And that’s certainly very hopeful to to listen to your vision with that Victor and also thank you so much for sharing and giving us a context to what’s happening now in your region, as well as, you know, putting it in the context of what’s happened in the past, and I really want to wish you all the best of luck with your Academy and all your work, which I’m sure is going to transform communities in many, many countries, on your continent and, and inspire, hopefully, in other continents too. Thank you so much.

VICTOR:

It’s a pleasure. Thanks a lot for the opportunity. As we stated earlier on, this is our all collectively force. I know we are not alone in this feeling the passion for peace. And, and we want to recommit and say that the whole dream the whole intention is we have seen it all been through everything. And we don’t want to allow or give space for more endlessly continuous wrongdoing. We need to step forward and see what we can do better to bring an end to this intolerable living condition by the majority. And of course, also, you know, Africa is is a great place to be.
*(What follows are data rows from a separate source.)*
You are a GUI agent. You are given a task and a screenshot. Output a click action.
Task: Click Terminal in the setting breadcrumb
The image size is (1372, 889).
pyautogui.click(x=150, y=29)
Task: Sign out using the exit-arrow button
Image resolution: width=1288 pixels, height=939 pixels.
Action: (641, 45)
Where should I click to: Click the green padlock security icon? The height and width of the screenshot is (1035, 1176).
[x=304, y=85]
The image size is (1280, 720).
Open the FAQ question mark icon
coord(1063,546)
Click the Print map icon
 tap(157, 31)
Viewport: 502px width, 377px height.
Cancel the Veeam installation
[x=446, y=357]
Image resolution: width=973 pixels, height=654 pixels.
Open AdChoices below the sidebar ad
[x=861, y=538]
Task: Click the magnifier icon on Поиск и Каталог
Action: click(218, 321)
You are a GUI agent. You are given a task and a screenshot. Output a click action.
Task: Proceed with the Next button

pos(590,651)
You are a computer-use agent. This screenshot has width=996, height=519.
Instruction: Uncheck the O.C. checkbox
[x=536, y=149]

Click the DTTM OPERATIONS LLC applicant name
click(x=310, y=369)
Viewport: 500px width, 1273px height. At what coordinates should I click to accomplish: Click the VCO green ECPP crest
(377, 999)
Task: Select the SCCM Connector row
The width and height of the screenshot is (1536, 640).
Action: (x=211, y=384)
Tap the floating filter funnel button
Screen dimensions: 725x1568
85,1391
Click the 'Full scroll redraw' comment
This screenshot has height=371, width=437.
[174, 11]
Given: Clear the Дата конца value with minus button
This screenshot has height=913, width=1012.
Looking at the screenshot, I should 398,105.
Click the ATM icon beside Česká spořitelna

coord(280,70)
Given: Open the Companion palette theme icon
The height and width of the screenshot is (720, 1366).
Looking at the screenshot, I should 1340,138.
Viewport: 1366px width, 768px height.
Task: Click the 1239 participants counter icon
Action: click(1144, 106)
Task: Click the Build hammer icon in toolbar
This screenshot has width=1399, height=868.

But Africans have never seen peace, majority of the African to survive struggle, they are not living to thrive, they have not been living to thrive, they’ve only been living to survive. So this is really a problem that we feel we are so tired of it and we want to say, How can we let go this kind of issue and open up new space? But most importantly, how can we lead our selves locally, and with well bearing this vision for the region, and also ensure Africa impacts on the world peace, that is what you want. And I think through the African Peace Academy, which we’re working on, we’re going to be able to do it better because we have stepped forward with a lot of courage and with so much, hope that mass atrocities will end, child soldiers will not an issue. And of course we are we are sad to see children hating their homes, talented families because they have lost everything that they’re saying, if you had power to protect without, but there’s a moment in life that you are too powerless to do so. But we shouldn’t be too powerless to prevent that sort of stepping forward.

TINA:

Thank you so much, Victor, and all the best with all the work that you and your team is doing on this. And I’m sure that we will see and hear more from you with all of your great initiatives. Thank you so much.

VICTOR:

Thank you so much. Have a beautiful day.